Cornelius Vanderbilt started the legendary wealth of the Vanderbilt family. He left school when he was 11 years old. After four years he borrowed $100 from his mother to purchase a boat. He bought his own steamboat in 1829, which gradually turned into a fleet of 100 steamboats by 1840s. “Commodore”  the nickname that other boatmen usually call him and it would remain with Cornelius throughout his life.

A Monopoly On New York

Almost three-fourths of the American commerce came through New York City’s harbor at the time, and most of it came from Vanderbilt’s fleet. But the Commodore continued to expand the family business after the Civil War by entering to railroad industry, managing to achieve a monopoly on trains entering and leaving the city as well.

William The Blatherskite

Cornelius had an imperfect relationship with his two sons. He often called his elder son William Henry Vanderbilt as “blatherskite” and “blockhead.” When Cornelius died in 1877, it was William who inherited the majority of his father’s wealth covering an amount worth $100 million.

Inheritance Issues

Cornelius has given inheritance to his eight daughters with only less than a million each, and his youngest son also received a significantly lower amount. The family disputed Commodore’s will in a public trial. It lasted for more than a year and a half, and William H. claimed mostly victorious. He had doubled the inheritance of his father within nine years.

The Third Generation

The Vanderbilt dynasty began its downfall after the death of William H. in 1899. The fortune was obviously willed to William H.'s sons, William Kissam Vanderbilt and Cornelius Vanderbilt II (owner of the mansion located at West 57th St., New York City).

Social Stature

William Kissem Vanderbilt was married to Alva Erskine Smith, who just went about winning over the New York high society with her elaborate social events.
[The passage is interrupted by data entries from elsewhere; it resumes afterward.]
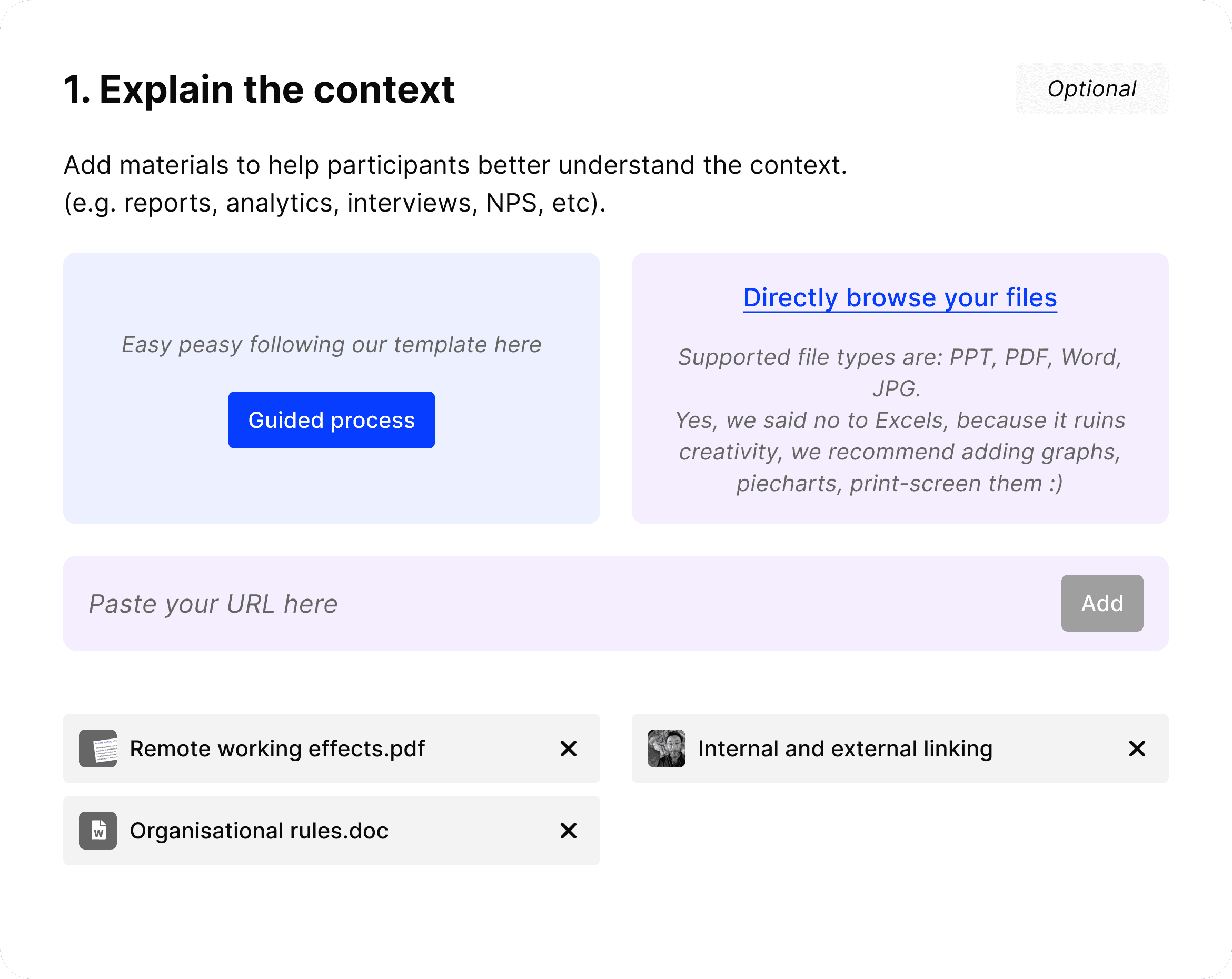The height and width of the screenshot is (979, 1232).
Task: Open the photo thumbnail for Internal and external linking
Action: 665,748
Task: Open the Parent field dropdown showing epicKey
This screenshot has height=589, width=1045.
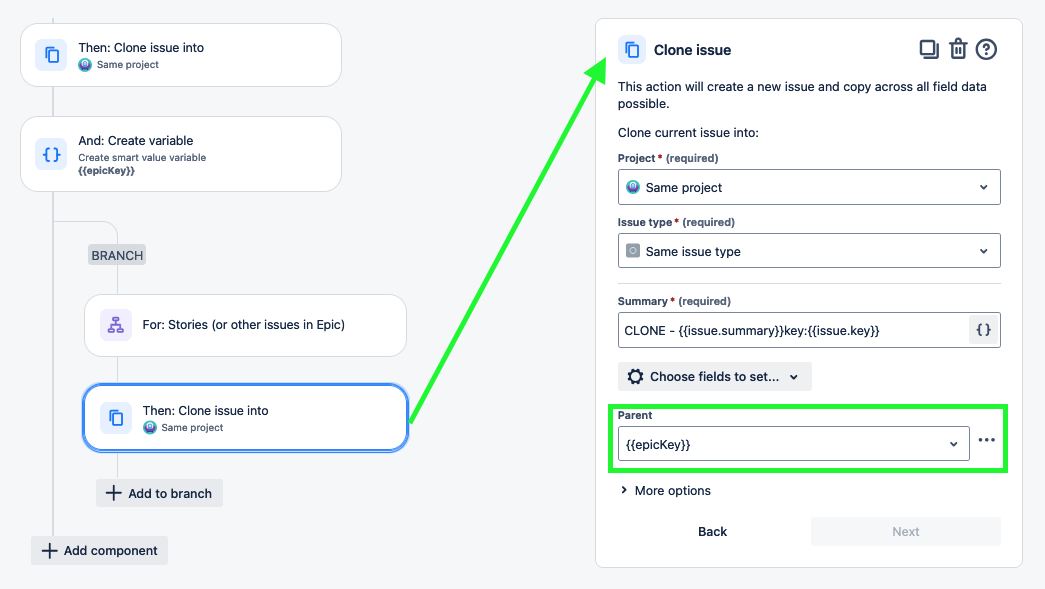Action: coord(793,443)
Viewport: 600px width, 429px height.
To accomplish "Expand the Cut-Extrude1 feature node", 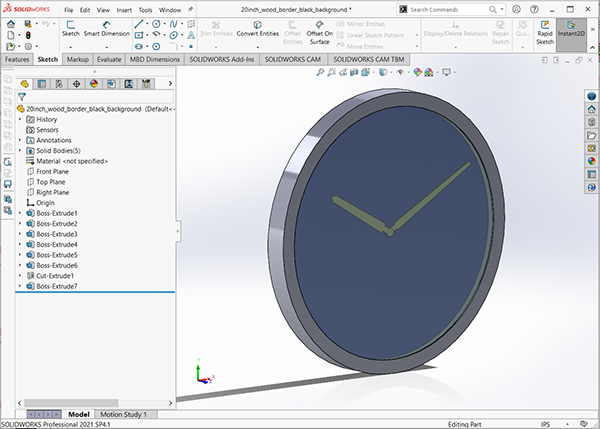I will [21, 276].
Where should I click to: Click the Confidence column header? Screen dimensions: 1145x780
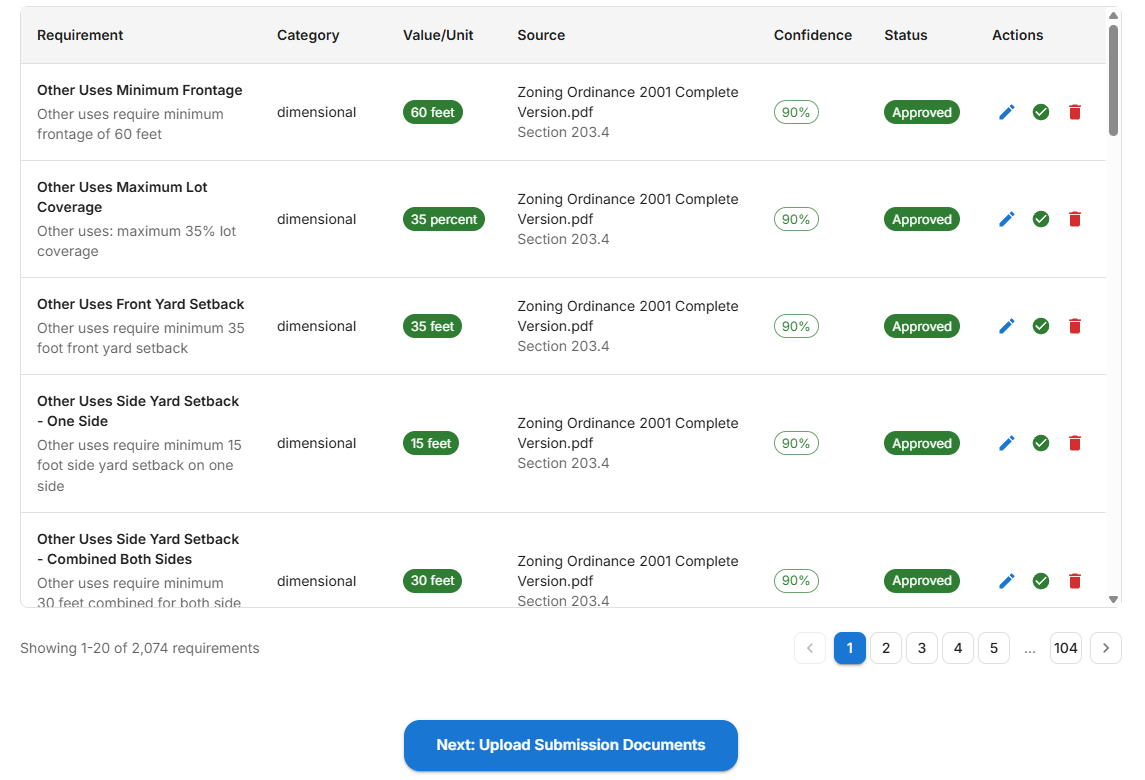pos(813,35)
It was 1883 when she threw a massive ball that had finally paved the Vanderbilt's place in NY hierarchy of the Gilded Age. Can you imagine every female guest that night went home with an actual piece of jewelry from Tiffany's?

A Lavish Lifestyle

Expanding the railroad West was not in their minds as the family continued to spend lavishly on palaces and parties. Alice Vanderbilt built the Breakers in Newport, Rhode Island amounting to $7 million.

Collecting Mansions

The Vanderbilts had a total of 10 mansions located on Fifth Avenue in Manhattan. It was between 1889 and 1895, when George Washington Vanderbilt II consumed a huge portion of his inheritance to build in Asheville, North Carolina his Biltmore estate.

The Fortune Crumbles

New federal taxes were felt on the wealth of Vanderbilt by the 1920s. The mansion located at 1 West 57th street had been torn down and other family properties had been sold off during the Depression for just a fraction of their actual expenses. Only one of their many New York City mansions survived.

The Vanderbilts Today

The Vanderbilt fortune was actually dispersed between more heirs throughout the years. The transport industry that brought the family such wealth changed dramatically. CNN reporter, Anderson Cooper, great-great-great-grandson of Cornelius Vanderbilt, informed the world when he visited the Howard Stern’s radio show:“My mom’s made clear to me that there’s no trust fund.” That was despite being a great-great-great-grandson of Cornelius Vanderbilt.